To my understanding a Thread.Sleep(0) force a context switch on the OS.
I wanted to check what was the maximum amount of time that could pass in an application before to receive some CPU time.
So I built an application that does Thread.Sleep(0) in a while loop (c#) and calculate the time that pass between each call.
When this application is the only one running on a two core test PC the maximum observed time is right under 1 millisecond (with an average of 0.9 microsecond) and it use all the CPU available (100%).
When I run it along a CPU Filling dummy application (all with the same priority) the max time is around 25ms and the average time is 20ms. It behaves exactly like I expect it. And the time is very stable.
Whenever it gets some CPU time it immediately give the control back to whoever have some processing to do, it's like the hot potato game (CPU usage drops to 0%).

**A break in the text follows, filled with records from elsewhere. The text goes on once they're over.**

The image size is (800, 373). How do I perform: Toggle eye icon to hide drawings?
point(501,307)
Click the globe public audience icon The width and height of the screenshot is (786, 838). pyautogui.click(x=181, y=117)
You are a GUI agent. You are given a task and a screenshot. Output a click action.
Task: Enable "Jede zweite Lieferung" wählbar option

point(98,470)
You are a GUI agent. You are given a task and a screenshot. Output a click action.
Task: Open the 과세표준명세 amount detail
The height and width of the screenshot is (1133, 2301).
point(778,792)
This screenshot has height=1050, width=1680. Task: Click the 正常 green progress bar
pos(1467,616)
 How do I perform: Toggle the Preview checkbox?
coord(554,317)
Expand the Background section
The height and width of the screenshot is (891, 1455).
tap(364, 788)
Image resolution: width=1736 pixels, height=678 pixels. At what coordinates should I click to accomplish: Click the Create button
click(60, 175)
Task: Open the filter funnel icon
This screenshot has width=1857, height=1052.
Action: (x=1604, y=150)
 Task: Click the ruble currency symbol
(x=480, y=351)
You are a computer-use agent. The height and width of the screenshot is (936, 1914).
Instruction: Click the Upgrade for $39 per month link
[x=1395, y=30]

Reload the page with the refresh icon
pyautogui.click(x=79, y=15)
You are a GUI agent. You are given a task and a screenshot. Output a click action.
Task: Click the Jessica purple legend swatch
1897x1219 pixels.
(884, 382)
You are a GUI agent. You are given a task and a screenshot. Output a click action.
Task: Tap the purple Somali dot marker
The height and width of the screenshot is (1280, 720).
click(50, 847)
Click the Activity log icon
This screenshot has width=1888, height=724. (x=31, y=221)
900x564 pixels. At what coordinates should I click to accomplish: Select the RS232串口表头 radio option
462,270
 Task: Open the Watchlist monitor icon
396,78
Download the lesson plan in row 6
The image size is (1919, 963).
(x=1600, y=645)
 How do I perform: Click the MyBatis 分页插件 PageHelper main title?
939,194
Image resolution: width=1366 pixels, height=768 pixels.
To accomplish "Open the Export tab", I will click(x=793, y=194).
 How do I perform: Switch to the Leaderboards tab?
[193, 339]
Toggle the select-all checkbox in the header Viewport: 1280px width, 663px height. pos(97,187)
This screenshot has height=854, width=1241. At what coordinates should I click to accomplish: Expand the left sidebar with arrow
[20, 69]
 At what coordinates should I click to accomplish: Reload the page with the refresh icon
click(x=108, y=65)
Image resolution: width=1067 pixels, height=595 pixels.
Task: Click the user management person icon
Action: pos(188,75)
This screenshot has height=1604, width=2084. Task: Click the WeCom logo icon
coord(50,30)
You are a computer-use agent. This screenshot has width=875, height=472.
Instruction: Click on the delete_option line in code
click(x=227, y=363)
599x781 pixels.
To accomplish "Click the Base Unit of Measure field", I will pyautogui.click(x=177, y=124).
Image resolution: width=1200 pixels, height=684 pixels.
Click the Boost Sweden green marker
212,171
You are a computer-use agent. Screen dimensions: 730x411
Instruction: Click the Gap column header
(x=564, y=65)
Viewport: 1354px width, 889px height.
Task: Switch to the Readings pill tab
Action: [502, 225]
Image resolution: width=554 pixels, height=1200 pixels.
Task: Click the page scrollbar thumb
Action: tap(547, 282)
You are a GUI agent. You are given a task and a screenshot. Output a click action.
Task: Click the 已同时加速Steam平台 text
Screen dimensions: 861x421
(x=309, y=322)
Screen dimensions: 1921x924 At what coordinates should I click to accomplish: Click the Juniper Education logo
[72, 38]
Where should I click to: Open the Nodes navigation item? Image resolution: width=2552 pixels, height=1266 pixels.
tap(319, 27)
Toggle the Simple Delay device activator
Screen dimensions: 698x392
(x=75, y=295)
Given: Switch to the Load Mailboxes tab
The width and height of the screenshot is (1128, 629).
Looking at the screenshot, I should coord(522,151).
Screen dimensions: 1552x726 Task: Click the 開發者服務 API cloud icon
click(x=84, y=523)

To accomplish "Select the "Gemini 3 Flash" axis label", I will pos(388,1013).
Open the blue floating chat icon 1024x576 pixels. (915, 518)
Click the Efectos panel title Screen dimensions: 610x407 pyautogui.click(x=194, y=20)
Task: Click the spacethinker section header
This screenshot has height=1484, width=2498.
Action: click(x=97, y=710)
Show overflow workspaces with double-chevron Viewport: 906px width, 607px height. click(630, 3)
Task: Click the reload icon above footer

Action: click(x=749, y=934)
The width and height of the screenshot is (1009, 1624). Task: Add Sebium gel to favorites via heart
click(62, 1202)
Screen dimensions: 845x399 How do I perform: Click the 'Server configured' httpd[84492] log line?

If theres no other application running then the control comes back immediately.
Given this behavior I expected this application to have a minimal impact on a computer running real life application. (And to give me the actual "latency" I could expect to see in the applications running there). But to my surprise it did affect negatively (in an observable way) the performance of this specific system.
Am I missing some important point concerning Thread.Sleep(0)?
As a reference here's the code of this application
private bool _running = true;
private readonly Stopwatch _timer = new Stopwatch();
private double _maxTime;
private long _count;
private double _average;
private double _current;
public Form1()
{
InitializeComponent();
Thread t = new Thread(Run);
t.Start();
}
public void Run()
{
while(_running)
{
_timer.Start();
Thread.Sleep(0);
_timer.Stop();
_current = _timer.Elapsed.TotalMilliseconds;
_timer.Reset();
_count++;
_average = _average*((_count - 1.0)/_count) + _current*(1.0/_count);
if(_current>_maxTime)
{
_maxTime = _current;
}
}
}
Edited for clarity (purpose of the application): I am currently running a soft real-time multi-threaded application (well, group of applications) that needs to react to some inputs every roughly 300ms but we do miss some deadlines from time to time (less then 1% of the time) and I'm currently trying to improve that number.
I wanted to verify what is the current variability caused by other process on the same machine: I tough that by fitting the application written above on this semi real-time machine the maximum time observed would tell me what variability is caused by the system. I.E. I have 300ms but max observed time before a thread gets some CPU time is standing at 50ms, so to improve the performance I should set my processing time to a maximum of 250ms (since I might already be 50ms late).